→ TASKS
[A] Answer these from the building-classification steps, one answer a line, marked like the questions:
(i) What value is typed for Minimum Area?
(ii) Which option is chosen for Classification Method?
(iii) What value is typed for Maximum Height Above Roof?
[B] In one to three sentences, please explain why the building-classification steps have you check the Classify points below the roof box.
[C] From the building-classification steps, extract the passage between "Below-Roof Classification options" and "the building classification.", inclusive.

→ SELECTED TEXT

Classify building points

Now that you've classified ground and noise points, you'll classify the building points.

  1. If necessary, in the Contents pane, select the Tuborg_Havn.lasd layer.
  2. On the ribbon, on the Classification tab, click Automated Classification and choose Classify Buildings.

    Classify Buildings menu option

    In the Geoprocessing pane, the Classify LAS Building tool appears.

  3. In the Classify LAS Building tool pane, set the following parameters:
    • For Input LAS Dataset, confirm that Tuborg_Havn.lasd is selected.
    • For Minimum Rooftop Height, confirm that it is set to 2 with the units set to Meters.
    • For Minimum Area, type 10 and confirm the unit is set to Square Meters.
    • For Classification Method, choose Aggressive.

    Classify LAS Building parameters

    The Minimum Rooftop Height and Minimum Area parameters are important to make sure that a surface that is too low or too small in area is not mistakenly classified as a building.

    The Classification Method value specifies whether points are categorized as buildings more conservatively or more aggressively.

    In this tutorial, the parameter values were chosen by trial and error to get the maximum number of points classified correctly as buildings, while minimizing the false positives. You can experiment further on your own.

  4. Expand Above-Roof Classification and check the Classify points above the roof box. For Maximum Height Above Roof, type 15.

    Above-Roof Classification options

    That means any points above the roofs of detected buildings will also be assigned the Building class (code 6), as long as they're no more than 15 meters above the roof. This helps properly assign elements like chimneys, HVAC units, or steeples.

  5. Expand Below-Roof Classification and check the Classify points below the roof box.

    Below-Roof Classification options

    This means that any points below the detected roofs will also be assigned the Building class (code 6). This is useful to include vertical building sides (walls and windows) in the building classification.

→ DATA LINES
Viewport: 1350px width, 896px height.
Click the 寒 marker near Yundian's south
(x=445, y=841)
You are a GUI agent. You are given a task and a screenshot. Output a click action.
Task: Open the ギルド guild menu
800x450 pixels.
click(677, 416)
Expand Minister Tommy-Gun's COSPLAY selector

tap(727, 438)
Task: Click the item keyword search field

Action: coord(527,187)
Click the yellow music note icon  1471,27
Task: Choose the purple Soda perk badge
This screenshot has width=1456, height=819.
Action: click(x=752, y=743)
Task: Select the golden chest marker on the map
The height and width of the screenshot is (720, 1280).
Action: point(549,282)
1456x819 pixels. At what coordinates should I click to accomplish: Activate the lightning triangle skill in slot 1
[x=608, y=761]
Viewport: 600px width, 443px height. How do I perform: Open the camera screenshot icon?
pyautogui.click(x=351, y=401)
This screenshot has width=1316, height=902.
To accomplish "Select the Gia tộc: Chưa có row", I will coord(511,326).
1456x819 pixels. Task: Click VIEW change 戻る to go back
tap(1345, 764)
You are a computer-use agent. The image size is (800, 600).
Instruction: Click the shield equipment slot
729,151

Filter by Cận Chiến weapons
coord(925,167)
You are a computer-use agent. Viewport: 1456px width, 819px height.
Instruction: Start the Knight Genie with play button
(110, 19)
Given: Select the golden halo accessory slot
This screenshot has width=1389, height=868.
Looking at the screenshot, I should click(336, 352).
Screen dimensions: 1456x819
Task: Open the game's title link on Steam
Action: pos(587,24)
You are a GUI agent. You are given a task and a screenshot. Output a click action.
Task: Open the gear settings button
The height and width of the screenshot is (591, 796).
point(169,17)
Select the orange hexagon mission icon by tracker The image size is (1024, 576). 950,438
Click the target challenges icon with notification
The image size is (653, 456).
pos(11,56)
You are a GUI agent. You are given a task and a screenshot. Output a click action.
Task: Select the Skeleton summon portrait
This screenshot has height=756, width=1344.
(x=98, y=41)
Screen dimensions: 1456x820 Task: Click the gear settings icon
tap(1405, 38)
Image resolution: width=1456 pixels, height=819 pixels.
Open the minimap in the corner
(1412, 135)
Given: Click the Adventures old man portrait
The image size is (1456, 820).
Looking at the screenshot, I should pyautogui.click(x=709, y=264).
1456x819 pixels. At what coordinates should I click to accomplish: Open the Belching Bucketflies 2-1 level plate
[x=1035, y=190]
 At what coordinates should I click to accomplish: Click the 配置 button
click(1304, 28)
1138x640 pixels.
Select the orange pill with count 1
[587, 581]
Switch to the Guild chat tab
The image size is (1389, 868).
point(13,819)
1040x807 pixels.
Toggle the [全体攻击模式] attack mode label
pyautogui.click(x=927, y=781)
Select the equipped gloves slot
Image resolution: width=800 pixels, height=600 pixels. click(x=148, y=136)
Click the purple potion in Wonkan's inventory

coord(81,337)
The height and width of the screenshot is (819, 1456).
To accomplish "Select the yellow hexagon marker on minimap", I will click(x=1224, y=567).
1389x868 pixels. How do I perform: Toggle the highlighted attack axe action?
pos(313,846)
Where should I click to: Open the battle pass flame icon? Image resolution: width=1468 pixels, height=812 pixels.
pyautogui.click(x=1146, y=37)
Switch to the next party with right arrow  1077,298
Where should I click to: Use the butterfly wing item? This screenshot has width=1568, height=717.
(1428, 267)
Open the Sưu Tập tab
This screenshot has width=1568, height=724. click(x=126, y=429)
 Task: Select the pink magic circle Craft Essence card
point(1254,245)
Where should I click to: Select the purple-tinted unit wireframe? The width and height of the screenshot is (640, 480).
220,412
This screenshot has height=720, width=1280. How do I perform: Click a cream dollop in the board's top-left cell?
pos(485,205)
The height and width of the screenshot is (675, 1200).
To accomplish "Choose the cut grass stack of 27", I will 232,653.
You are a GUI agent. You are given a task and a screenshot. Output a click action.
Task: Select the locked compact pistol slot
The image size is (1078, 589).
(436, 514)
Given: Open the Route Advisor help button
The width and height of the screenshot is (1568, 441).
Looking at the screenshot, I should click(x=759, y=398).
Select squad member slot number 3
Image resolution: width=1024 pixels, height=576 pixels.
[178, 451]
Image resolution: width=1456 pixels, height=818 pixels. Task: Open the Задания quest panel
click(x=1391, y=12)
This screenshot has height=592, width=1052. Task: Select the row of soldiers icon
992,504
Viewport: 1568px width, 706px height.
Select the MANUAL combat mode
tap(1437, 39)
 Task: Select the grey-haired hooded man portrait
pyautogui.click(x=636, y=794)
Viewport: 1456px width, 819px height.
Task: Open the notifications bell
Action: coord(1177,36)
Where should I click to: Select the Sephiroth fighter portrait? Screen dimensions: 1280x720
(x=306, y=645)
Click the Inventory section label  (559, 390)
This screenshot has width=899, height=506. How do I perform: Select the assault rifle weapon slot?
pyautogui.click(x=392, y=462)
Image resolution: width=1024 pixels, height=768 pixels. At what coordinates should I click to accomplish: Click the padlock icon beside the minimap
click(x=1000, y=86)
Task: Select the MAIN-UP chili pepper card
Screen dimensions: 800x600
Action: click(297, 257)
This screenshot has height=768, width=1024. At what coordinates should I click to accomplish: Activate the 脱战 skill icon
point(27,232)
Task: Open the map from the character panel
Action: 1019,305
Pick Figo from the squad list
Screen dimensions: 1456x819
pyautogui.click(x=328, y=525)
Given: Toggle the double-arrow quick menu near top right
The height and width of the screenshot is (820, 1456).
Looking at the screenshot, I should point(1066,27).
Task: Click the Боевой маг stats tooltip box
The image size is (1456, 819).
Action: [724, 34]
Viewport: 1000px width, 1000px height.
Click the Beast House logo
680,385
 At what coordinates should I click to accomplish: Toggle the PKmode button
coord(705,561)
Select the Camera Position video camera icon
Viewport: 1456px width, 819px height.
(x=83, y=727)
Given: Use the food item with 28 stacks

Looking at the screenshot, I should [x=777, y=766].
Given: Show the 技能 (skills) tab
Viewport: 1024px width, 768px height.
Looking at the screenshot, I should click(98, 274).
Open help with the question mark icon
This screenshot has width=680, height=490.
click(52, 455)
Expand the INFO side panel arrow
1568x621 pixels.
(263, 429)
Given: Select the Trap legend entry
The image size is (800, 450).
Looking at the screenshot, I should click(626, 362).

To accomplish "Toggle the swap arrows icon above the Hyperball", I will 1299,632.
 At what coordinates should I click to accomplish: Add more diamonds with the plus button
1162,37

→ TASK-BY-TASK SOLUTIONS
[A]
(i) 10 square meters
(ii) Aggressive
(iii) 15 (meters)

[B] Checking that box gives the Building class (code 6) to points below the detected roofs as well. That way the vertical sides of buildings, their walls and windows, are included in the building classification.

[C]
Below-Roof Classification options

    This means that any points below the detected roofs will also be assigned the Building class (code 6). This is useful to include vertical building sides (walls and windows) in the building classification.